Beginning in the early 2000s, workers in Foxconn factories in particular went on strike in China. Frequent suicides of young women in Apple assembly briefly became an international “scandal.” Apple CEO Steve Jobs, however, continued to describe working conditions at Foxconn as “very good.” China has been restricting such practices since 2006: wages have been gradually increased, and workers’ labor and grievance rights have been strengthened. Apple, Microsoft & Co protested against the improvements in China.
That’s why Foxconn and Apple have been relocating assembly for more than a decade, as more and more to U.S.-friendly low-wage states, to India, Vietnam, Thailand, Indonesia, Malaysia, but also to EU states like the Czech Republic and Slovakia. With new orders in Saudi Arabia, Indonesia, Thailand and also in non-union regions of the U.S., Foxconn is pushing its e-car supply contracts.

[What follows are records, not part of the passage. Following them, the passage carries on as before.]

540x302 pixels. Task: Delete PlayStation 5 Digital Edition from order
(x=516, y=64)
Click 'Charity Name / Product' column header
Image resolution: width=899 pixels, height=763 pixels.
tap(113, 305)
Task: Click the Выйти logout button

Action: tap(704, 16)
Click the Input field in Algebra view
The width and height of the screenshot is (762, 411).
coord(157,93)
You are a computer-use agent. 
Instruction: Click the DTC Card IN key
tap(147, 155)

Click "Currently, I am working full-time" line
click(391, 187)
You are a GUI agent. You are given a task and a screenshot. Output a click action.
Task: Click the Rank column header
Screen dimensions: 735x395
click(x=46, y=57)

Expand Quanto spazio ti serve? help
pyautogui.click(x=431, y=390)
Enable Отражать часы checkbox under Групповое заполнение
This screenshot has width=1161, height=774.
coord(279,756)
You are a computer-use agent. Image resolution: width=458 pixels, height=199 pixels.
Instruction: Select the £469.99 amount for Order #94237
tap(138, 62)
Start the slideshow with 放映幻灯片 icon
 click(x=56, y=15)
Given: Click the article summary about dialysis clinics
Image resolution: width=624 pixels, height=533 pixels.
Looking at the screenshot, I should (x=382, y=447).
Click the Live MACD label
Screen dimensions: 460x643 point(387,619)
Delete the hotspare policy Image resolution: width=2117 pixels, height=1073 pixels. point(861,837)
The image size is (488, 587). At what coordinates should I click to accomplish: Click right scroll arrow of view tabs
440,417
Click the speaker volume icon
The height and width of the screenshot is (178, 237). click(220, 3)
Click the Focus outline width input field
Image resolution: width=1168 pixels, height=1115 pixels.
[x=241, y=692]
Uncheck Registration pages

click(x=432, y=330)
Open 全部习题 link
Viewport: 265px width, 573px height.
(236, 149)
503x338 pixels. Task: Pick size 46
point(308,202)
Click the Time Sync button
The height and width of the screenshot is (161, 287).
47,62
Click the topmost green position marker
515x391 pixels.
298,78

BlackRock in Apple and Foxconn
BlackRock is the leading western propagandist for the “new values” of renewed sustainable capitalism: ESG, which means good environment, social life and work conditions, and good corporate governance.
But BlackRock is among the top five Apple shareholders, along with affiliated investors Vanguard, Berkshire Hathaway, State Street and Fidelity.
And BlackRock and Vanguard are also the third and fourth largest shareholders in Foxconn, the world’s largest organizer of barracked lowest-wage labor.
So the assembly of Apple iPhones in India shows: The global supply chains for the Chennai factory is secret. The working and life conditions violate all human rights. And this is “good corporate governance”?
Worldwide information and resistance is needed!